風立ちぬ
大好きだったあなたへ。
あなたが好きだった。
いつもあなたを追いかけていた。
春先の夕暮れ時の図書室。
「好きです。付き合ってください。」
と告白したあの日。
困ったように目を伏せたあなたに追いすがるように
「駄目ですか?」
と必死に言った私の髪をくしゃくしゃかきまぜて
「いいよ。」
と優しく言ったあなた。
突然の雨。
傘を忘れたあなたと相合い傘で帰ったあの日。
黄色い傘が眩しくて、相合い傘が嬉しくて、思わず目をつぶった。
いつもいつでも、私はあなたが好きすぎて、優しすぎるあなたの気もちが解らなくて、もどかしい想いに心乱れては、蓮っ葉な態度であなたを困らせた。

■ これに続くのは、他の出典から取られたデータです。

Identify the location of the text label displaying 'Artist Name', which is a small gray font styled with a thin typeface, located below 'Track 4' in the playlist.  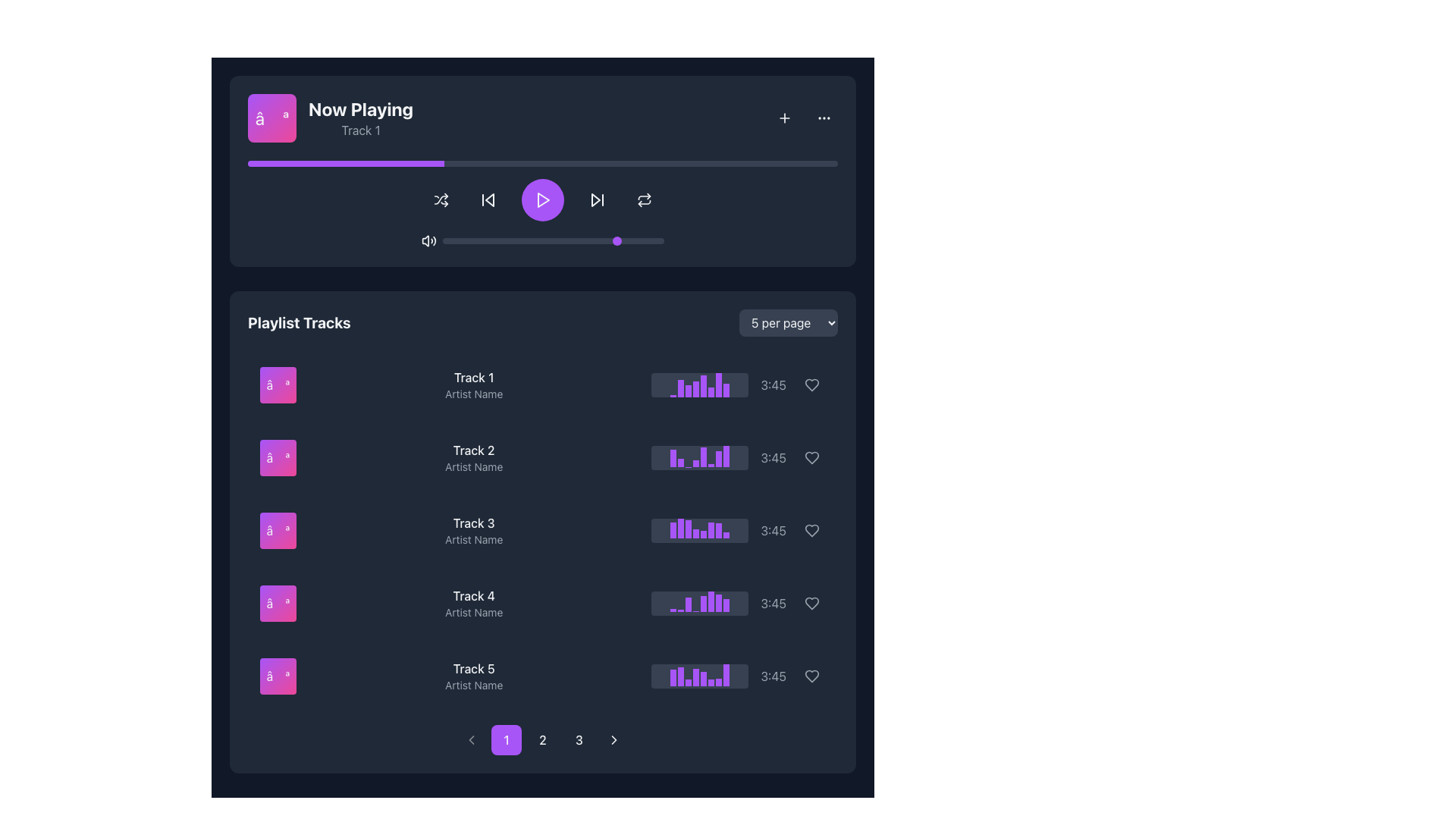
(473, 611).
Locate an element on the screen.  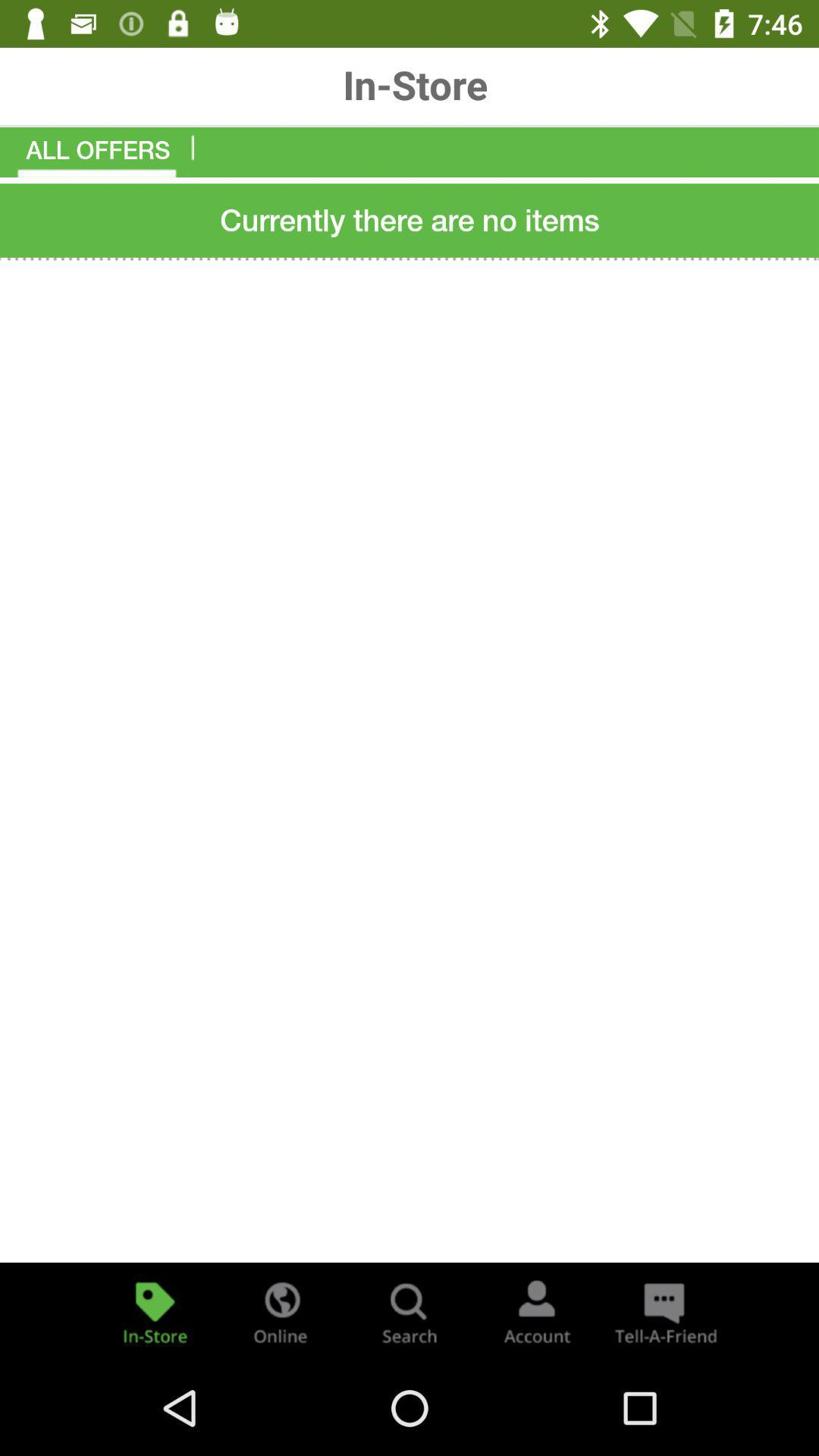
show in-store offers is located at coordinates (155, 1310).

いつも困ったように、心配そうに、目を細めて私を見ていたあなた。
黄昏の小高い公園の一角で、肩を並べて座った。
あなたの細面の顔が近づいて、かすめた口唇にあなたのリップクリームのひやりとした感触が移った。
「さよなら…。」
かすれた声が耳元でささやく。
あんなに好きだったのに、こんなに悲しい口づけだけ残して。
私はただ何も言えずに、体育座りした膝をぎゅっと抱いて、うずくまっていた。
さっと吹きすぎた風に乗って、甘やかな香りが匂い立つ。
懐かしいような、物哀しいような、金木犀の香り。
移ろう季節と共に深まる秋の中、私はいつまでも彫像のようにその場にたたずんでいた。
息子の部活自主練習で行った体育館で、ふとリップクリームをつけた時のひやりとした感触にハッとして書き留めた作品です。
初恋の切ない感覚を思い出してもらえたら嬉しいです。
ご一読ありがとうございました。